As shown in Fig. 3, the primary holding means 23 is mounted one in either of the two positions near both side edges of the printed sheet W ejected from the printing machine 2. Further, as shown in Fig. 5, the primary holding means 23 is of such a construction that flat plate-like paper receiving sections 23b are radially provided at intervals of 90 degrees on a cylindrical hub section 23a. On the forward end of each of the paper receiving sections 23b, there is formed an expanded portion 23c which is inclined by a specific angle to the rear in the direction of rotation.
As shown in Figs. 3 to 5, four belt conveyor mechanisms are provided, two on either of the right and left sides, as the secondary holding means 24 beneath the primary holding means 23. Each secondary holding means 24 has an upper pulley 25 mounted on the rotating shaft 21, a lower pulley 26 mounted on the rotating shaft 22, and an endless belt 27 vertically mounted and wound around the upper and lower pulleys 25 and 26.
The belt 27 of the secondary holding means 24 is provided with rectangular tongue-like paper receiving sections 28 equally spaced in the direction of travel of the belt 27. Both side edges of the printed sheet W are held by the paper receiving sections 28 of the right and left secondary holding means 24. The primary drying of the printed sheet W is done while the paper is being carried downward with the drive of the belt 27.

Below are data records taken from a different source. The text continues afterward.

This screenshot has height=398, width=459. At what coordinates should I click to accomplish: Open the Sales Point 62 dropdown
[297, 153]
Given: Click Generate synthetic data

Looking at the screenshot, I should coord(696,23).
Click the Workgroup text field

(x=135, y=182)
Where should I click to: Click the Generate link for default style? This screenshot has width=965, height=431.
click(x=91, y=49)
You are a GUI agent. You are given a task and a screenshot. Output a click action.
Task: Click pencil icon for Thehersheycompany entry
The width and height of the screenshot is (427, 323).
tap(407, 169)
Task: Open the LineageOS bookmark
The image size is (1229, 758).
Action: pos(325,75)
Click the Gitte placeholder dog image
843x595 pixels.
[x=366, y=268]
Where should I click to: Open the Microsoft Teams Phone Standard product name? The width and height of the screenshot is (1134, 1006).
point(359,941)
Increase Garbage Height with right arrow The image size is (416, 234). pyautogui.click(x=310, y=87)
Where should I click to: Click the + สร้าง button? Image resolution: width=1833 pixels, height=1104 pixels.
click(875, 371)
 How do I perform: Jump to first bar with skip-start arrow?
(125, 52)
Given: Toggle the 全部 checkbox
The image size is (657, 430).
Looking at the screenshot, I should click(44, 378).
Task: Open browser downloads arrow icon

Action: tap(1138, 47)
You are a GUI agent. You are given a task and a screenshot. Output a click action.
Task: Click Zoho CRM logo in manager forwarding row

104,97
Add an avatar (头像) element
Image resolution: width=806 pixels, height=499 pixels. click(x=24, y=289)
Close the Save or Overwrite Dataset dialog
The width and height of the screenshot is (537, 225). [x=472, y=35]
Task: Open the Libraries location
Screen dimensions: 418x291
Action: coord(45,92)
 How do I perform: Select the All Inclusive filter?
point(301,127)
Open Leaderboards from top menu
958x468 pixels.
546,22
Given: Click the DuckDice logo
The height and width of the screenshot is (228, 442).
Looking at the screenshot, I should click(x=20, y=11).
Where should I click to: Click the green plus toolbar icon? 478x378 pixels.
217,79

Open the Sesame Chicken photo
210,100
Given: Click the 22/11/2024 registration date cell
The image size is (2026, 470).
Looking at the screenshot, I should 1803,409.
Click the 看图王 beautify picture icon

The space between the paper receiving sections 28 is, as shown in Fig. 5, set at about 45 degrees in the angle of rotation on the circumference of the upper pulley 25. If this angle (space) is too small, it is impossible to properly deliver the printed sheet W from the primary holding means 23 to the paper receiving section 28. Contrarily, if this angle (space) is too large, the number of the paper receiving sections 28 per unit length must be decreased and therefore it becomes impossible to provide a time required for the primary drying unless the length of the belt 27 is increased or the printing speed of the printing machine 2 is slowed down.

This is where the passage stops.